It is still unknown why the natural history of chronic disease caused by hepatitis C virus (HCV), which currently infects 3% of the world's population, varies from mild in some patients to rapidly progressing in others. Age, sex, alcohol consumption and liver sensitivity to gut-derived bacterial endotoxins, were the early factors defined to enhance the risk of fibrosis progression.

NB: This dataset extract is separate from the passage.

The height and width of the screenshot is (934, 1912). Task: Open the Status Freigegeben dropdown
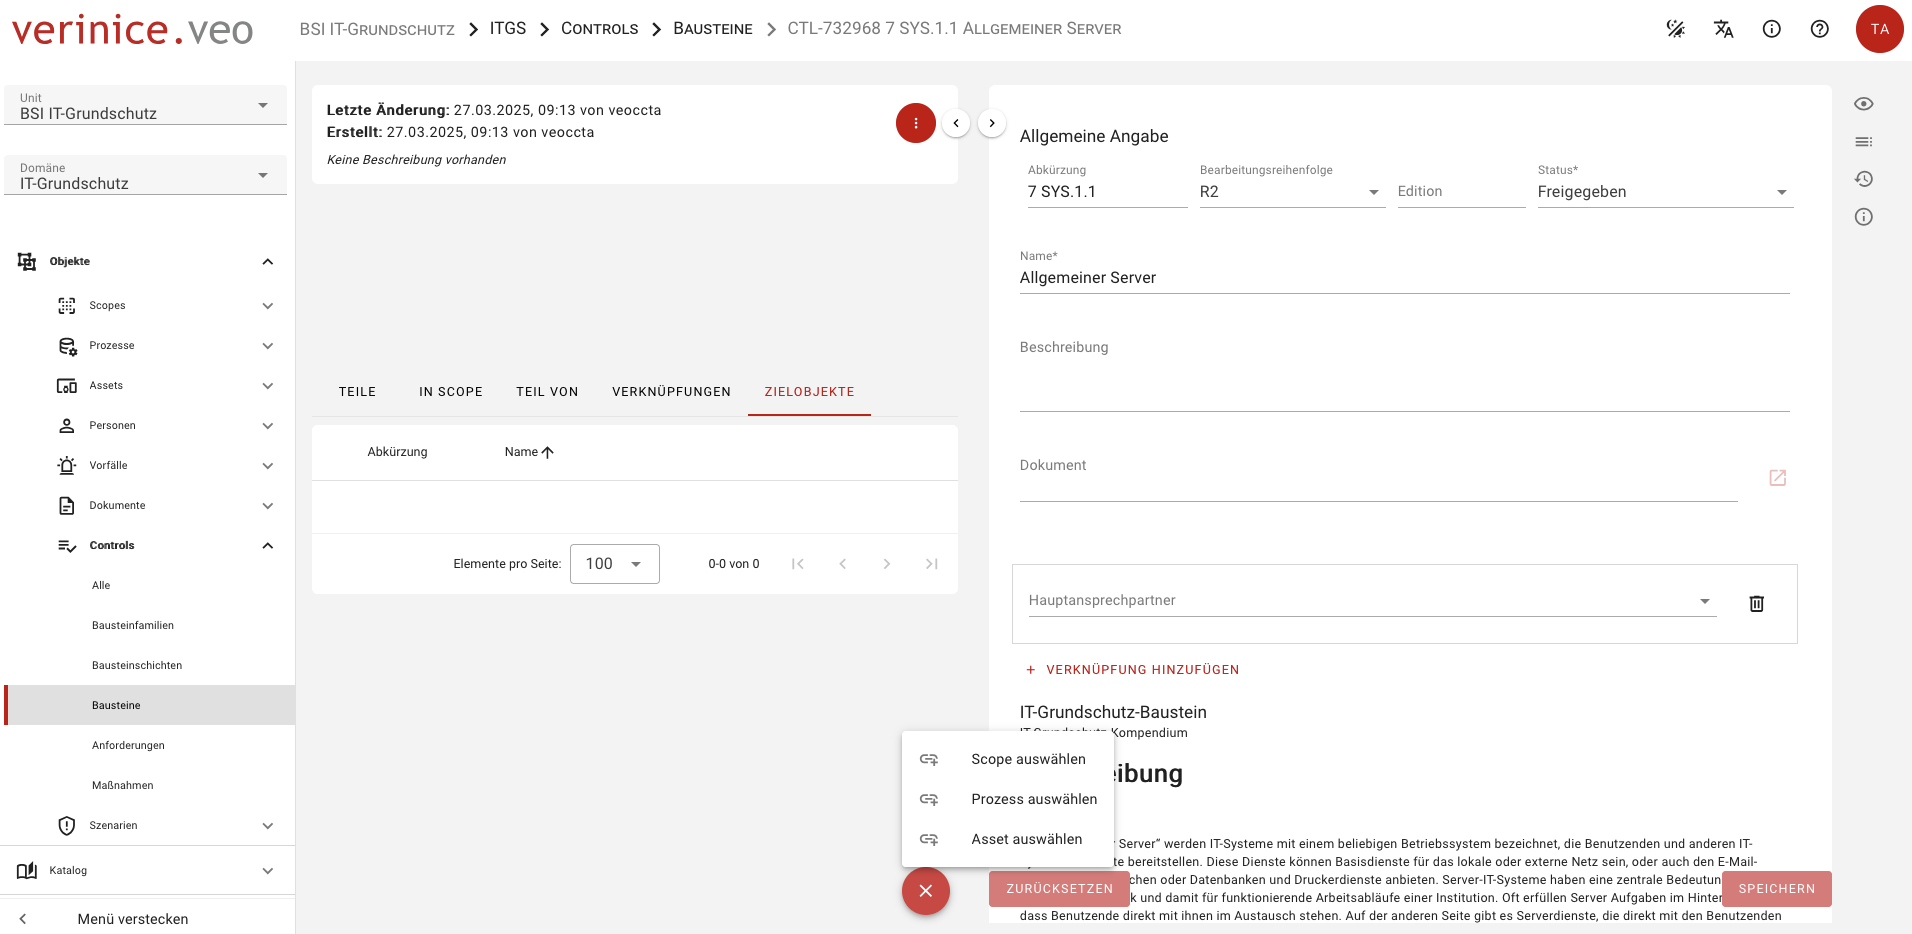click(x=1664, y=192)
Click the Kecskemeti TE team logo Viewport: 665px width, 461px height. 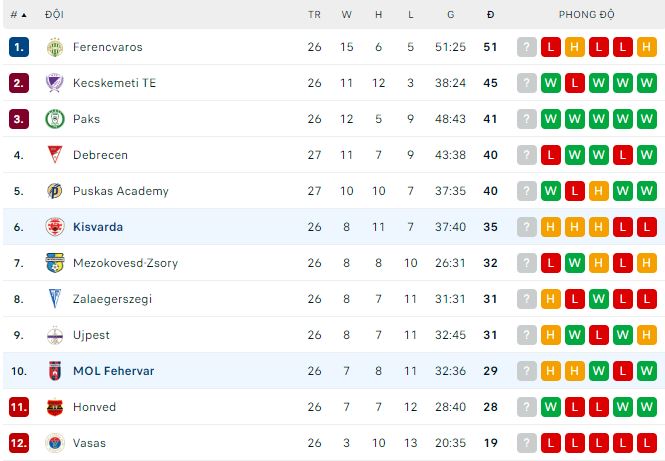pos(54,83)
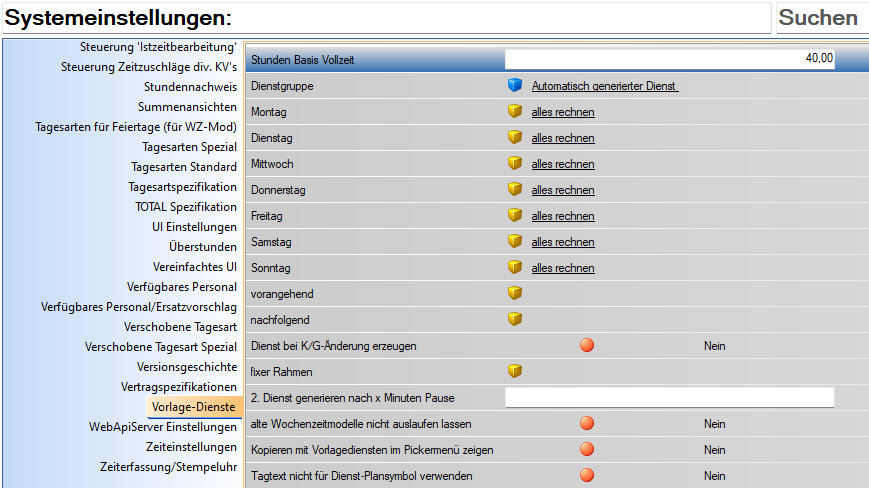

Host genetic variations, e.g., the CD14 single nucleotide polymorphism (SNP), rs2569190/C-159T, have been recently intensively investigated and suggested to be prognostic factors for cirrhosis in various liver diseases. Is this endotoxin receptor SNP correlated with liver disease features in chronic hepatitis C patients? A research article to be published on August 21, 2009 in the World Journal of Gastroenterology
addresses this question.
The research team lead by Professor Sabine Mihm and her colleagues from the Department of Gastroenterology and Endocrinology, University Medical Center Göttingen, Germany, analyzed the distribution of various epidemiological, biochemical, and histological characteristics in 2 cohorts of Caucasian chronic hepatitis C patients with respect to their genotypes according to the CD14 rs2569190/C-159T SNP.
In one cohort, patients who carried 2 variant alleles (TT) were found to be younger than C allele carriers (CC or CT). Among the histological lesions studied, portal lymphoid aggregates were more frequently observed among TT than among C carriers.
The presence of portal lymphoid aggregates was also closely correlated with another 2 lesions, moderate and severe hepatic inflammation and the presence of bile duct damage. However, the degree of fibrosis was not found to be related to the CD14 gene C-159T SNP.
The different situation between chronic liver diseases caused by HCV infection or by alcohol consumption in relation to TT status suggests that endotoxin sensitivity depends on both genetic and environmental factors (gene environment interaction). Our analysis suggests, for the first time, a relationship between the CD14 variation and the formation of portal lymphoid aggregates, which was attributed to the host's immunological participation in liver disease pathogenesis.